Diese Art der Aufbereitung der Konflikte an den Hochschulen führt uns mitten in das zentrale BFW-Narrativ, welches in den Folgejahren in alle Richtungen durchdekliniert wurde. Im Gründungsaufruf des Verbandes heißt es etwa: "Wo Ideologien die Oberhand gewinnen, welche die Zerstörung des Bestehenden als Voraussetzung für die Verwirklichung utopischer Ziele betrachten, dient der Ruf nach Reformen nicht mehr einer Modernisierung und Steigerung der Leistungsfähigkeit der Institutionen, sondern ihrer Lähmung und Vernichtung. Vor einer solchen Gefahr stehen heute die Hochschulen in der Bundesrepublik. Vor der gleichen Gefahr könnte morgen der Staat stehen." Was bedeutet: Hochschulreformen sind eigentlich nur das Vehikel für wesentlich weiter reichende gesellschaftliche Umsturzpläne. Auf diese Weise wurde eine verschwörungstheoretische Grauzone des Verdachtes errichtet, in welcher der BFW in den folgenden Jahren seine Aktivitäten entfaltete. Das Narrativ diente hervorragend dazu, noch die harmlosesten politischen Forderungen zu kriminalisieren. Wer etwa drittel- und viertelparitätische Mitbestimmung in Hochschulgremien in der Auffassung forderte, auf diese Weise könnten die eigenen Interessen besser vertreten werden, bereitete in Wirklichkeit einen Staatsstreich vor. Wer alternative fachwissenschaftliche Inhalte wollte, verwirklichte eine Revolutionsstrategie usf.

Die Beschwörung einer Art Staatsnotstand rechtfertigte dann alles. Ich erinnere mich aus meiner eigenen Studienzeit, dass der BFW an der Uni Heidelberg in politisch aufgeheizten Situationen das Verfertigen von "Berichten" an das Rektorat in großer Stückzahl koordinierte, in deren Folge selbst die Forderung nach politischen Diskussionen in Seminaren und Vorlesungen für die Betreffenden zu Relegationen führen konnte.5 Am dollsten trieb dies der Westberliner BFW-Ableger, die Notgemeinschaft für eine Freie Universität (NoFu).
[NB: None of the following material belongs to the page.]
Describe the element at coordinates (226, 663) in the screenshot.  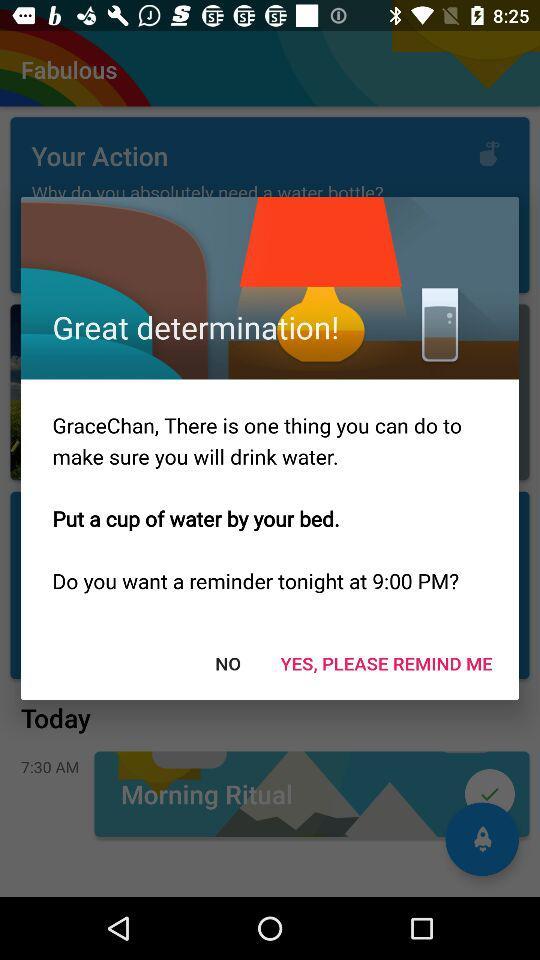
I see `the icon to the left of the yes please remind item` at that location.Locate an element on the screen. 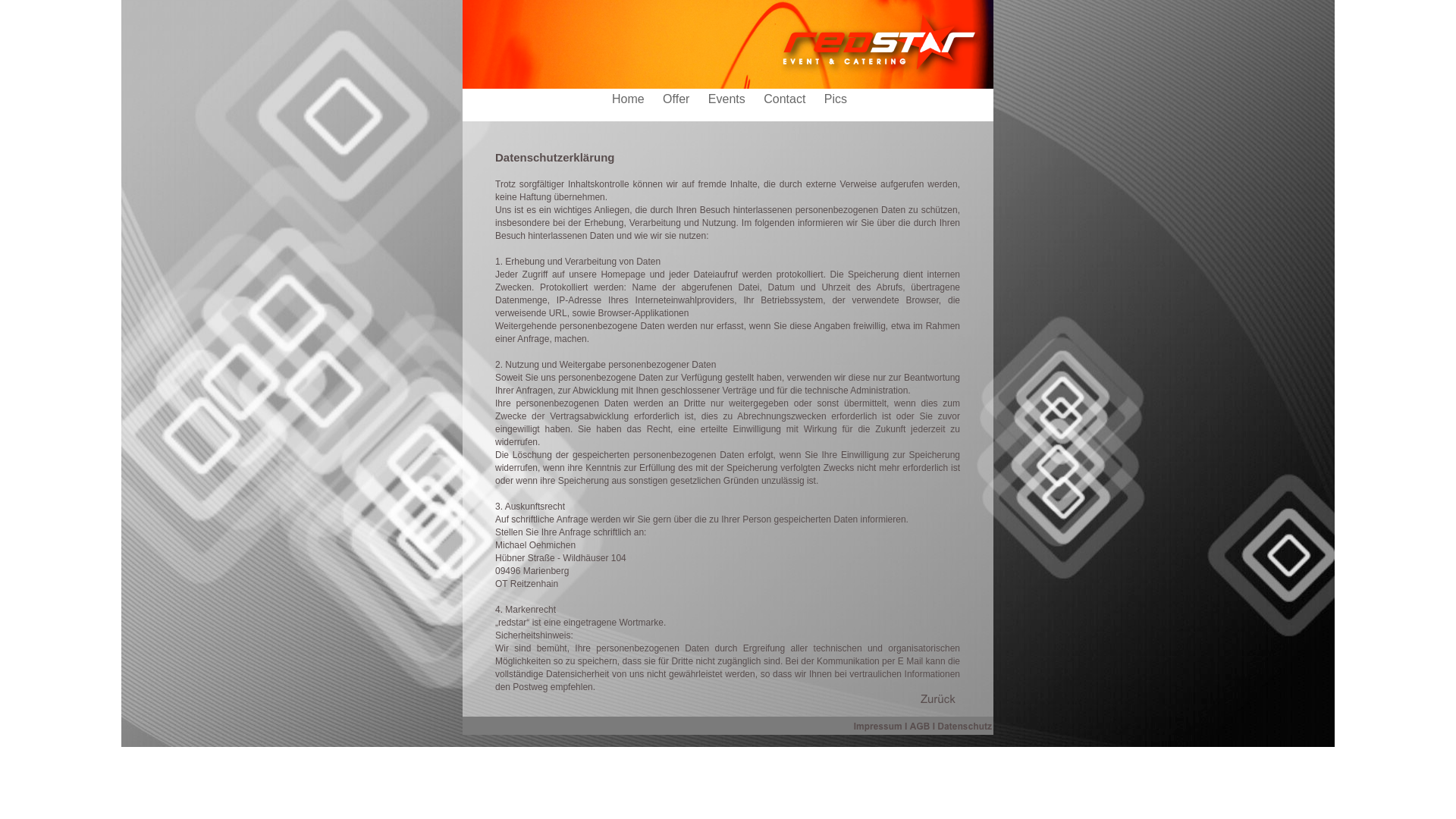  'Events' is located at coordinates (728, 99).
In den 70er Jahren erstellte sie schwarze Listen von als "linksextremistisch" eingestuften Hochschulangehörigen, die zu Uniwahlen kandidierten oder bei allgemeinen Wahlen für die SEW. Betroffen davon waren auch die BdWi-Kollegen Wolfgang Fritz Haug, Urs Jaeggi und Klaus Holzkamp. Allein 1980 wurden so 1.700 Namen an 11.000 Adressen, vorrangig private Arbeitgeber, in der ganzen Bundesrepublik verschickt. Wolfgang Fritz Haug bezeichnete daher auf einer Podiumsdiskussion die NoFu als eine Art privaten Verfassungsschutz.6 Von diesen Aktionen distanzierte sich sogar die Bonner Geschäftsstelle des BFW (408-411).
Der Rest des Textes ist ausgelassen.